#### To do
The entries are to be returned exactly as written.
⁂
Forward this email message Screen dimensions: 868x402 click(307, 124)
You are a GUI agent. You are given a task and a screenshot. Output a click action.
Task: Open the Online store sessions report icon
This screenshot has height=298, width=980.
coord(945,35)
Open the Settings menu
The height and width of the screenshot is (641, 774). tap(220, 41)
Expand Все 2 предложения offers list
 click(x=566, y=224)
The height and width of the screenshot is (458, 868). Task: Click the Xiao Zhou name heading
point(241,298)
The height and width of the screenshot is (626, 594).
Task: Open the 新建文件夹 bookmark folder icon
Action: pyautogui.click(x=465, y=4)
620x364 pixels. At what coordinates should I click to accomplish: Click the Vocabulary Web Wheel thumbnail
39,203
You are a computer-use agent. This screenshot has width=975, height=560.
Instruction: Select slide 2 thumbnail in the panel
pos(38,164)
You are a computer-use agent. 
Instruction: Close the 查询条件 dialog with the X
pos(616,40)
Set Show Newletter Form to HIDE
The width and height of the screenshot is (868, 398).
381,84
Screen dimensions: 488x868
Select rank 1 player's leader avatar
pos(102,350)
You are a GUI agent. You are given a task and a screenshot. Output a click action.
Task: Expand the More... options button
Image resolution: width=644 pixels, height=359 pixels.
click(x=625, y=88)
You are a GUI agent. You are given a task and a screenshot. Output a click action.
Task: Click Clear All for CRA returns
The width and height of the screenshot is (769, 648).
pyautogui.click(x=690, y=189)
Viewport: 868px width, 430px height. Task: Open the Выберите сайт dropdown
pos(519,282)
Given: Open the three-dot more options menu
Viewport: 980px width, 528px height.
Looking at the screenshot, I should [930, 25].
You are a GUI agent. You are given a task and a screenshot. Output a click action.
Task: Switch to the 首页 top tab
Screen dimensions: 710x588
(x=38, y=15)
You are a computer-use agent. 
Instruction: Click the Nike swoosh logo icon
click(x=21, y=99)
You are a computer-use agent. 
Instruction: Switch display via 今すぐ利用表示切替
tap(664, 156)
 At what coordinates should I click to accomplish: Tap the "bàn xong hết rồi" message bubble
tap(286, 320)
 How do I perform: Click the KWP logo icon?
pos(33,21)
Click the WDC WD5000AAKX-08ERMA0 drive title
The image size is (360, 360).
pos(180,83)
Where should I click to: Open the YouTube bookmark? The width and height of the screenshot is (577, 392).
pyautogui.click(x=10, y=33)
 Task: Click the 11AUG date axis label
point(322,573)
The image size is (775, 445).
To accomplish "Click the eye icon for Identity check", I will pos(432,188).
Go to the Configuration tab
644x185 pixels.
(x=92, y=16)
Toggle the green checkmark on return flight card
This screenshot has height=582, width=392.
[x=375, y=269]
⁂
#### Written solution
Forward this email message Screen dimensions: 868x402 click(307, 124)
You are a GUI agent. You are given a task and a screenshot. Output a click action.
Task: Open the Online store sessions report icon
This screenshot has height=298, width=980.
coord(945,35)
Open the Settings menu
The height and width of the screenshot is (641, 774). tap(220, 41)
Expand Все 2 предложения offers list
 click(x=566, y=224)
The height and width of the screenshot is (458, 868). Task: Click the Xiao Zhou name heading
point(241,298)
The height and width of the screenshot is (626, 594).
Task: Open the 新建文件夹 bookmark folder icon
Action: pyautogui.click(x=465, y=4)
620x364 pixels. At what coordinates should I click to accomplish: Click the Vocabulary Web Wheel thumbnail
39,203
You are a computer-use agent. This screenshot has width=975, height=560.
Instruction: Select slide 2 thumbnail in the panel
pos(38,164)
You are a computer-use agent. 
Instruction: Close the 查询条件 dialog with the X
pos(616,40)
Set Show Newletter Form to HIDE
The width and height of the screenshot is (868, 398).
381,84
Screen dimensions: 488x868
Select rank 1 player's leader avatar
pos(102,350)
You are a GUI agent. You are given a task and a screenshot. Output a click action.
Task: Expand the More... options button
Image resolution: width=644 pixels, height=359 pixels.
click(x=625, y=88)
You are a GUI agent. You are given a task and a screenshot. Output a click action.
Task: Click Clear All for CRA returns
The width and height of the screenshot is (769, 648).
pyautogui.click(x=690, y=189)
Viewport: 868px width, 430px height. Task: Open the Выберите сайт dropdown
pos(519,282)
Given: Open the three-dot more options menu
Viewport: 980px width, 528px height.
Looking at the screenshot, I should [930, 25].
You are a GUI agent. You are given a task and a screenshot. Output a click action.
Task: Switch to the 首页 top tab
Screen dimensions: 710x588
(x=38, y=15)
You are a computer-use agent. 
Instruction: Click the Nike swoosh logo icon
click(x=21, y=99)
You are a computer-use agent. 
Instruction: Switch display via 今すぐ利用表示切替
tap(664, 156)
 At what coordinates should I click to accomplish: Tap the "bàn xong hết rồi" message bubble
tap(286, 320)
 How do I perform: Click the KWP logo icon?
pos(33,21)
Click the WDC WD5000AAKX-08ERMA0 drive title
The image size is (360, 360).
pos(180,83)
Where should I click to: Open the YouTube bookmark? The width and height of the screenshot is (577, 392).
pyautogui.click(x=10, y=33)
 Task: Click the 11AUG date axis label
point(322,573)
The image size is (775, 445).
To accomplish "Click the eye icon for Identity check", I will pos(432,188).
Go to the Configuration tab
644x185 pixels.
(x=92, y=16)
Toggle the green checkmark on return flight card
This screenshot has height=582, width=392.
[x=375, y=269]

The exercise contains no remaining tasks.